◆ **Task to carry out**: Each entry in the block below needs to be copied out exactly.

*** Opening of Data supplied ***

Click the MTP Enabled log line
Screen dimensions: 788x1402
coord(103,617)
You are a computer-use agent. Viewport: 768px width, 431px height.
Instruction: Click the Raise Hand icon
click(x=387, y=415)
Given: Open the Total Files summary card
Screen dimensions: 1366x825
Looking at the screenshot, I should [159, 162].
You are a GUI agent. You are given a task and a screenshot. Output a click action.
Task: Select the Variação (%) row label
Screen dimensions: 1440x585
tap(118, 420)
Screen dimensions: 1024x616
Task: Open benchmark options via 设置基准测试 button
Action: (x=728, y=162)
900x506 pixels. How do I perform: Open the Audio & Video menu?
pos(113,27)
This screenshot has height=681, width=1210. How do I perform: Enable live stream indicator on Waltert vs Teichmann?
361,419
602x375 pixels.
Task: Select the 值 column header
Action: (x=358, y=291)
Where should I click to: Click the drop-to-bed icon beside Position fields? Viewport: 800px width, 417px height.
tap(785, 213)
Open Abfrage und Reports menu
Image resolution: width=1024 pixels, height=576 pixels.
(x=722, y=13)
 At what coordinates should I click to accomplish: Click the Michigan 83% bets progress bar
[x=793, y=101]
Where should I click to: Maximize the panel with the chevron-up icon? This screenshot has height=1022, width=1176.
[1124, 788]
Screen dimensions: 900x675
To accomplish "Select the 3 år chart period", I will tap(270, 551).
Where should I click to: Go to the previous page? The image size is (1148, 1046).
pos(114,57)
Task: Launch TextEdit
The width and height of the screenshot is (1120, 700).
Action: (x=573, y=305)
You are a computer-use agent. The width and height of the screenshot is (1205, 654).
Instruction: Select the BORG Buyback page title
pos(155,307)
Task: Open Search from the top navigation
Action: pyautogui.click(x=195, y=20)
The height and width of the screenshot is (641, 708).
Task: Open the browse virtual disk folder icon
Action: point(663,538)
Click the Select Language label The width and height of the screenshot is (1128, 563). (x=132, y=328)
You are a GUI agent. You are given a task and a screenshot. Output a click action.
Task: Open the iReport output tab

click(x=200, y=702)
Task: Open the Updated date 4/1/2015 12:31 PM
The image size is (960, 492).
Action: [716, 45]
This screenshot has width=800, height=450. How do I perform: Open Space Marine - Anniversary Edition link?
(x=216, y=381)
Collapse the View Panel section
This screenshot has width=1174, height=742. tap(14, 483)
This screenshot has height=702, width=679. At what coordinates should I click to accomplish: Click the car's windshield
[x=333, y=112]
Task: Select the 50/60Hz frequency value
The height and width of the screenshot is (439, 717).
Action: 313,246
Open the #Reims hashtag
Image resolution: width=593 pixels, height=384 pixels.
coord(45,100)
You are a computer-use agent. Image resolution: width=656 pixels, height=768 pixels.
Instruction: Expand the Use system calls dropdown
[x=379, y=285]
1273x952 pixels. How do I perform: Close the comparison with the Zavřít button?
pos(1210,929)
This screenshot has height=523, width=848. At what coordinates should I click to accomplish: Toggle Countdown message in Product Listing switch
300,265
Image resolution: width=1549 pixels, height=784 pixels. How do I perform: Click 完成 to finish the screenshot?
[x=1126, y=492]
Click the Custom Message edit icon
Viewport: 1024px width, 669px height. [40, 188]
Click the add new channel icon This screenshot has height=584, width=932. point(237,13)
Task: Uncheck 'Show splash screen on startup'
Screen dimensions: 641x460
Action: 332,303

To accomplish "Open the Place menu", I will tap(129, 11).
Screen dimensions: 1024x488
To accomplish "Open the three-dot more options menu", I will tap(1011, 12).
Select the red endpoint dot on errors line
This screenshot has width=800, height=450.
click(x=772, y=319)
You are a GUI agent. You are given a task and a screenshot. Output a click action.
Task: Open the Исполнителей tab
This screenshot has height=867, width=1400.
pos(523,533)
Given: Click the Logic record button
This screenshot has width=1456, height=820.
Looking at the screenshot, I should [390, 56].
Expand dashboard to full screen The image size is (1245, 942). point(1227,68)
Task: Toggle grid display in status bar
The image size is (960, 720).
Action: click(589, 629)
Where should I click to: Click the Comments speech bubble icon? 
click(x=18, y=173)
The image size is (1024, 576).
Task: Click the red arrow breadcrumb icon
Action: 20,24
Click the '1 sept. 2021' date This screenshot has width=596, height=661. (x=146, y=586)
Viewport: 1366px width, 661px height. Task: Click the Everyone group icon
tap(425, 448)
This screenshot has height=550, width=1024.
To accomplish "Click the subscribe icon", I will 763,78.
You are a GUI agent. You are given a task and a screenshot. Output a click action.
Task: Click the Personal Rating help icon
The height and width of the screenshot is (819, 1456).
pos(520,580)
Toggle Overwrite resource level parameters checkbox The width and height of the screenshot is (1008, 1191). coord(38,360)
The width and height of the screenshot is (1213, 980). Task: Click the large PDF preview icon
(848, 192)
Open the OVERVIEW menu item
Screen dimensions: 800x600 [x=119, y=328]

*** Close of Data supplied ***

◆ **Result for this exercise**:
Click the MTP Enabled log line
Screen dimensions: 788x1402
coord(103,617)
You are a computer-use agent. Viewport: 768px width, 431px height.
Instruction: Click the Raise Hand icon
click(x=387, y=415)
Given: Open the Total Files summary card
Screen dimensions: 1366x825
Looking at the screenshot, I should [159, 162].
You are a GUI agent. You are given a task and a screenshot. Output a click action.
Task: Select the Variação (%) row label
Screen dimensions: 1440x585
tap(118, 420)
Screen dimensions: 1024x616
Task: Open benchmark options via 设置基准测试 button
Action: (x=728, y=162)
900x506 pixels. How do I perform: Open the Audio & Video menu?
pos(113,27)
This screenshot has height=681, width=1210. How do I perform: Enable live stream indicator on Waltert vs Teichmann?
361,419
602x375 pixels.
Task: Select the 值 column header
Action: (x=358, y=291)
Where should I click to: Click the drop-to-bed icon beside Position fields? Viewport: 800px width, 417px height.
tap(785, 213)
Open Abfrage und Reports menu
Image resolution: width=1024 pixels, height=576 pixels.
(x=722, y=13)
 At what coordinates should I click to accomplish: Click the Michigan 83% bets progress bar
[x=793, y=101]
Where should I click to: Maximize the panel with the chevron-up icon? This screenshot has height=1022, width=1176.
[1124, 788]
Screen dimensions: 900x675
To accomplish "Select the 3 år chart period", I will tap(270, 551).
Where should I click to: Go to the previous page? The image size is (1148, 1046).
pos(114,57)
Task: Launch TextEdit
The width and height of the screenshot is (1120, 700).
Action: (x=573, y=305)
You are a computer-use agent. The width and height of the screenshot is (1205, 654).
Instruction: Select the BORG Buyback page title
pos(155,307)
Task: Open Search from the top navigation
Action: pyautogui.click(x=195, y=20)
The height and width of the screenshot is (641, 708).
Task: Open the browse virtual disk folder icon
Action: point(663,538)
Click the Select Language label The width and height of the screenshot is (1128, 563). (x=132, y=328)
You are a GUI agent. You are given a task and a screenshot. Output a click action.
Task: Open the iReport output tab

click(x=200, y=702)
Task: Open the Updated date 4/1/2015 12:31 PM
The image size is (960, 492).
Action: [716, 45]
This screenshot has width=800, height=450. How do I perform: Open Space Marine - Anniversary Edition link?
(x=216, y=381)
Collapse the View Panel section
This screenshot has width=1174, height=742. tap(14, 483)
This screenshot has height=702, width=679. At what coordinates should I click to accomplish: Click the car's windshield
[x=333, y=112]
Task: Select the 50/60Hz frequency value
The height and width of the screenshot is (439, 717).
Action: 313,246
Open the #Reims hashtag
Image resolution: width=593 pixels, height=384 pixels.
coord(45,100)
You are a computer-use agent. Image resolution: width=656 pixels, height=768 pixels.
Instruction: Expand the Use system calls dropdown
[x=379, y=285]
1273x952 pixels. How do I perform: Close the comparison with the Zavřít button?
pos(1210,929)
This screenshot has height=523, width=848. At what coordinates should I click to accomplish: Toggle Countdown message in Product Listing switch
300,265
Image resolution: width=1549 pixels, height=784 pixels. How do I perform: Click 完成 to finish the screenshot?
[x=1126, y=492]
Click the Custom Message edit icon
Viewport: 1024px width, 669px height. [40, 188]
Click the add new channel icon This screenshot has height=584, width=932. point(237,13)
Task: Uncheck 'Show splash screen on startup'
Screen dimensions: 641x460
Action: 332,303

To accomplish "Open the Place menu", I will tap(129, 11).
Screen dimensions: 1024x488
To accomplish "Open the three-dot more options menu", I will tap(1011, 12).
Select the red endpoint dot on errors line
This screenshot has width=800, height=450.
click(x=772, y=319)
You are a GUI agent. You are given a task and a screenshot. Output a click action.
Task: Open the Исполнителей tab
This screenshot has height=867, width=1400.
pos(523,533)
Given: Click the Logic record button
This screenshot has width=1456, height=820.
Looking at the screenshot, I should [390, 56].
Expand dashboard to full screen The image size is (1245, 942). point(1227,68)
Task: Toggle grid display in status bar
The image size is (960, 720).
Action: click(589, 629)
Where should I click to: Click the Comments speech bubble icon? 
click(x=18, y=173)
The image size is (1024, 576).
Task: Click the red arrow breadcrumb icon
Action: 20,24
Click the '1 sept. 2021' date This screenshot has width=596, height=661. (x=146, y=586)
Viewport: 1366px width, 661px height. Task: Click the Everyone group icon
tap(425, 448)
This screenshot has height=550, width=1024.
To accomplish "Click the subscribe icon", I will 763,78.
You are a GUI agent. You are given a task and a screenshot. Output a click action.
Task: Click the Personal Rating help icon
The height and width of the screenshot is (819, 1456).
pos(520,580)
Toggle Overwrite resource level parameters checkbox The width and height of the screenshot is (1008, 1191). coord(38,360)
The width and height of the screenshot is (1213, 980). Task: Click the large PDF preview icon
(848, 192)
Open the OVERVIEW menu item
Screen dimensions: 800x600 [x=119, y=328]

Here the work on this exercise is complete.